OBS lets you show text either as a “constant” (you define the text once for all) or by pulling it from a file. In that case, it will periodically re-read that file and update the text. I have a Python script that runs in a loop and continuously updates a text file with the countdown, and then I set OBS to show that text file in the countdown scenes.

Switching scenes

You can switch scenes by clicking in the OBS interface, or with keyboard shortcuts. I am using a Stream Deck that sits next to my sceen, and gives me buttons for each scene. The Stream Deck also has button to “start a five minutes break” as well as adding/subtracting one minute from the break time (so that I can adjust the break duration in a pinch).

Studio mode

OBS also has a “studio mode” that lets you show a scene while you edit another one. This is great to prepare a “next shot” backstage, and then activate it. This sounds amazing to achieve something even more dynamic, but I imagine that it requires at least two persons: one in front of the camera, another one behind (or rather, in front of the OBS interface, with their attention fully dedicated to it). I haven’t used it yet.

Quirks

I’m pretty happy about OBS, but there are also some downsides.

I’m going to list some of them here. That way, if one of them is a dealbreaker for you, you will know!

Out of the box, OBS can only stream over RTMP. As said above, most streaming sites support that, so that’s great; but if you want to use it for your video calls, you will have to install an extra plugin or do some hacks, as mentioned above.

It can’t stream to multiple destinations at the same time. Sometimes, this would be very convenient. Again, there are hacks to do that anyway if you need to.

The text features are “OK but not great”. If you are streaming in HD, you will want to use a ridiculously high font size, otherwise the text will show pixels. Since most fonts are vector-based these days, it would be great if it could handle that better. It would also be amazing to be able to change the color of the shadow, or put a backdrop, behind text.

When you get disconnected from the server to which you’re streaming, sometimes it will gracefully recover, but sometimes it will also remain stuck and you will have to quit and restart it.

It doesn’t refer to sources in a consistent way. On Linux, for instance, it will refer to webcams using their device nodes (something like /dev/video0, /dev/video4, etc.) and when you connect / disconnect cameras, these numbers can change. The cameras are then all messed up in OBS and you need to reassign them. It’s not a huge deal but I find it mildly annoying with just 2 cameras (3 if we count the internal webcam of the laptop, which I’m not using), so I imagine that it could get really obnoxious with lots of cameras. I’ve seen similar complaints from folks using it on a Mac, when their device names change for some reason, they have to re-add them to OBS.
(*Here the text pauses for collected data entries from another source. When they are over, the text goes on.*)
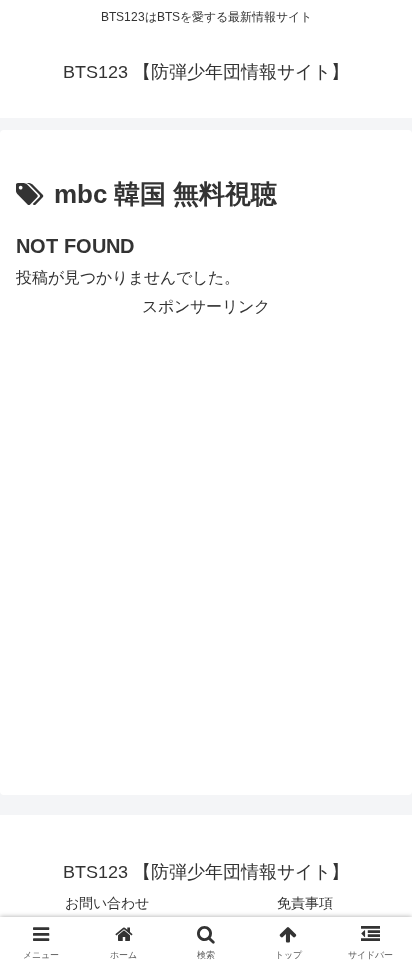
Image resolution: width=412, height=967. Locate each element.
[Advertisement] (206, 528)
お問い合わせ (107, 903)
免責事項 (305, 903)
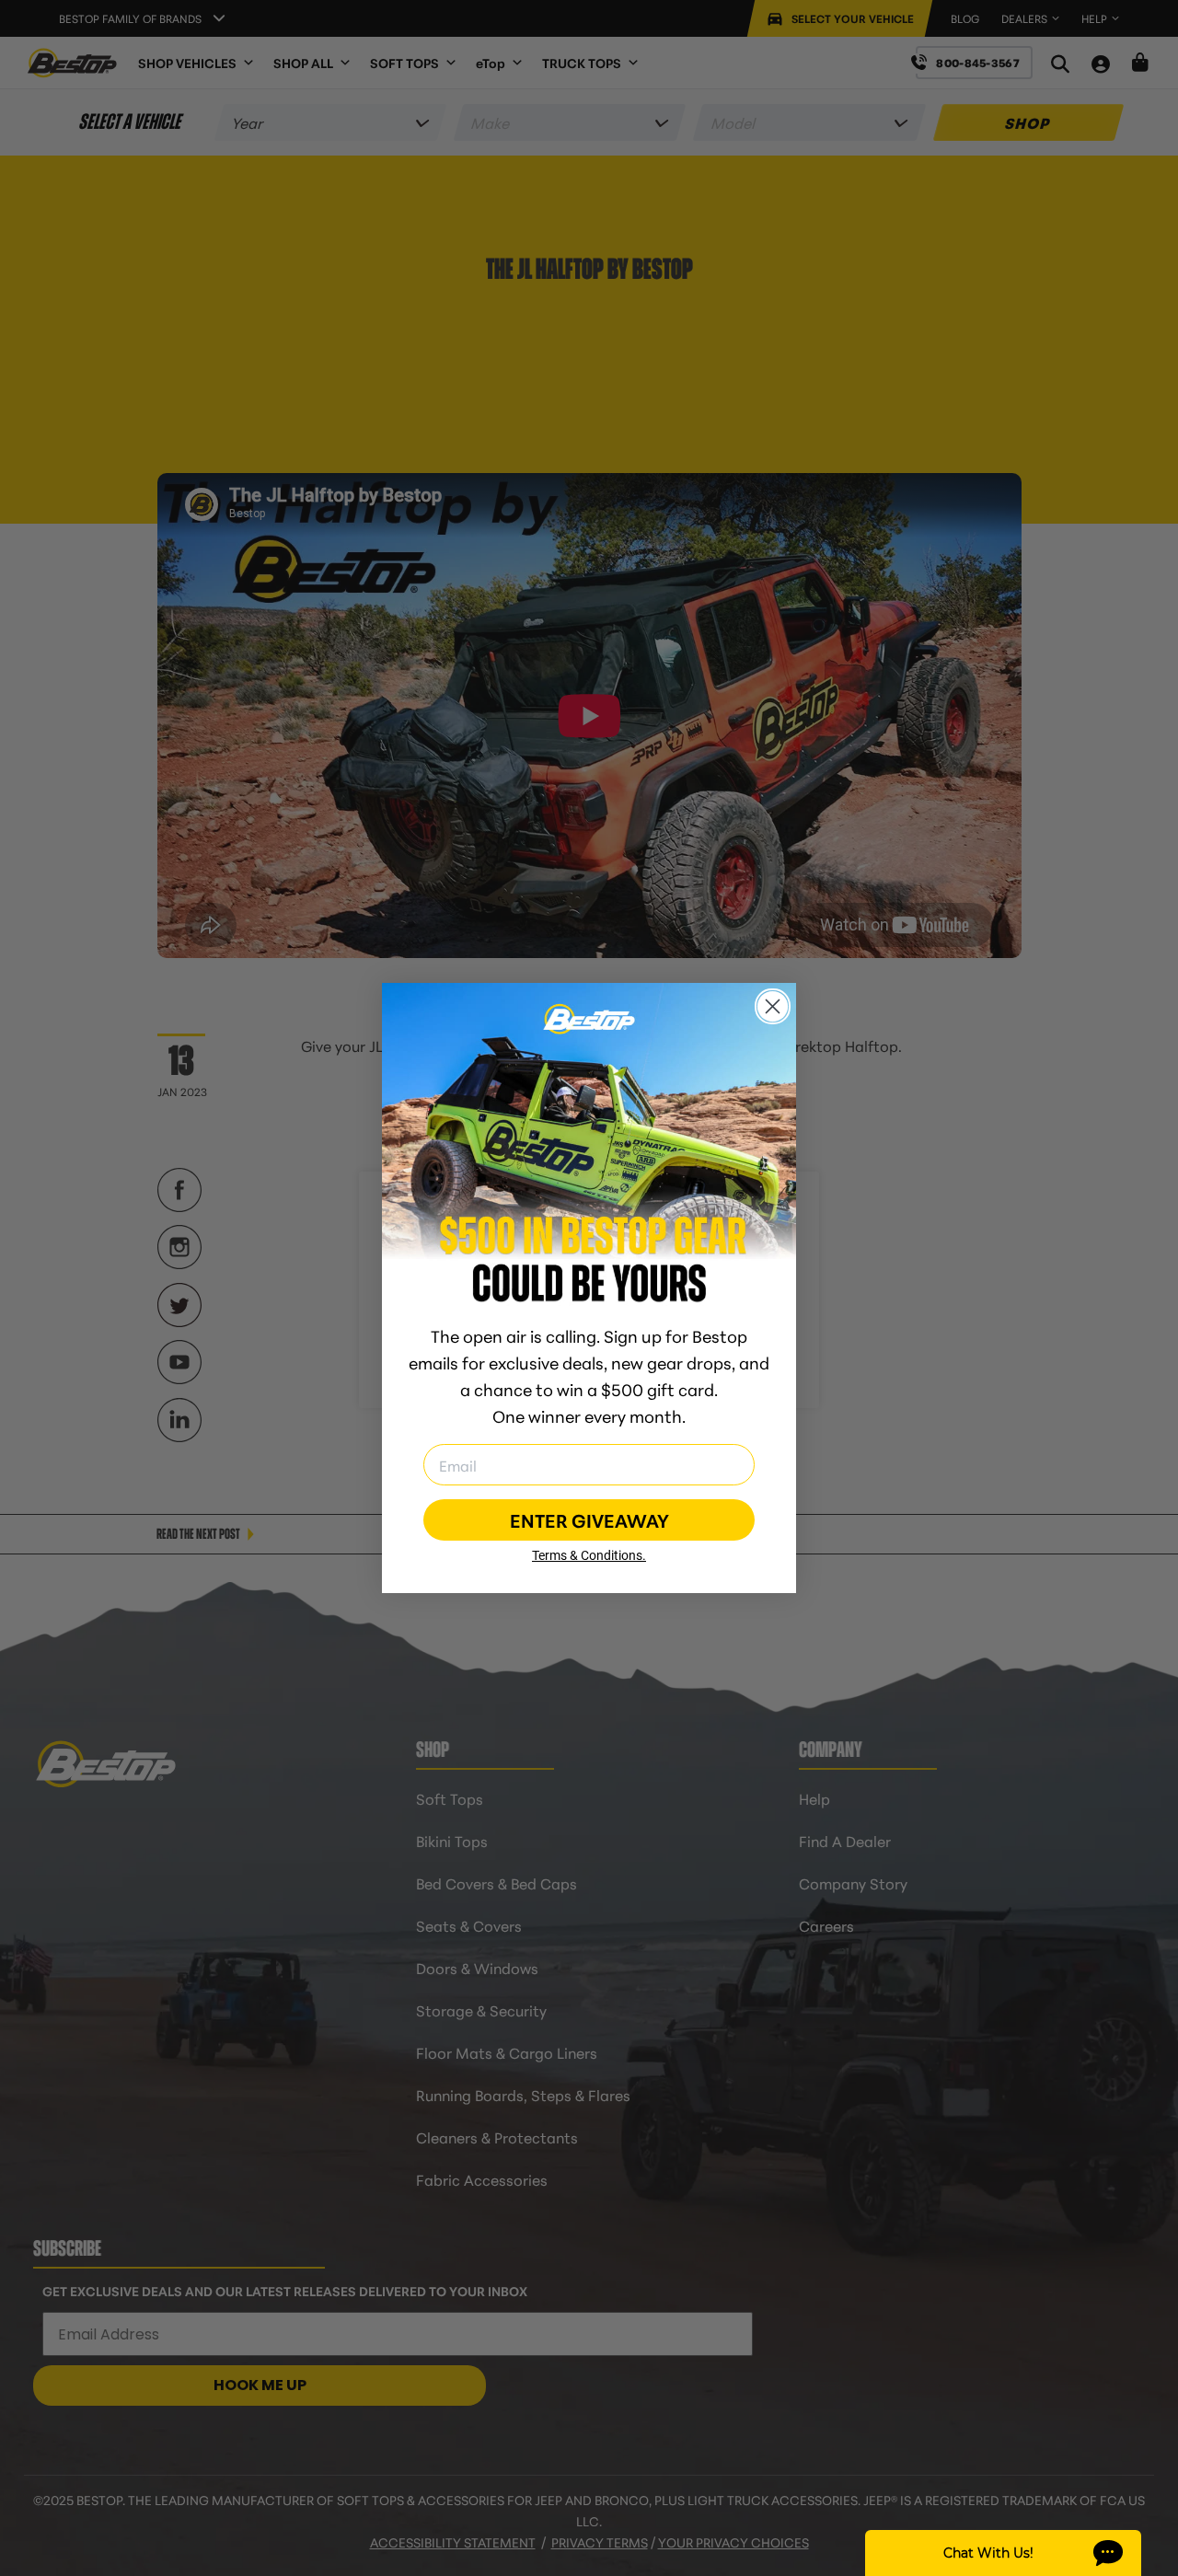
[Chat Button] (1003, 2553)
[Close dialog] (772, 1006)
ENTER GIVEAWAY (589, 1519)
Not really a quirk, but: keep in mind that OBS (and the associated protocols and services) is more complex than just firing up Zoom and go. The results can be amazing, but you should be prepared to spend some time figuring it out. See for yourself if you think it’s worth the investment. In particular, if your goal is high quality (like 30 fps, full HD video), you will need some good hardware for encoding, and perhaps learn about video codecs and tuning. This is a whole other can of worms.

Broadcasting our content

Now that we’ve talked about OBS, let’s talk about how we get that precious video and audio content to our viewers.

Video calls vs streaming

First, let’s start with some general considerations.

From both a practical and technical standpoint, there are two kinds of systems: video calls, and streaming.

Video calls are real time (or almost real time, with typically less than half a second of delay, which is imperceptible, except in some specific scenarios, for instance if you try to perform live music with other people). There can be multiple participants sending audio or video at the same time, meaning that it’s possible to interact directly with the presenter. Most platforms accommodate dozens of viewers, some of them can even do hundreds.

Streaming is generally one person (or a very small group) sending to a larger audience. Since audio and video flows in one direction only, interaction requires a separate channel, like a live text chat or separate Q&A app. Most streaming platforms can accommodate thousands of viewers, and some of them will scale to millions of viewers. This is achieved by using very different protocols and techniques, which come with a higher latency. The “glass to glass delay” (the delay between the moment when you say or show something, and the moment when your audience hears or sees it) will be a few seconds in the best case scenario, but typically at least 20-30 seconds. The delay is acceptable to address questions as they come, but makes it harder to do quick “show of hands”, or generally speaking, to ask a question to the audience and immediately react to it. Finally, streaming tends to offer better quality, because the longer delay allows to use more efficient encoding and distribution mechanisms, in particular for viewers with slower connections.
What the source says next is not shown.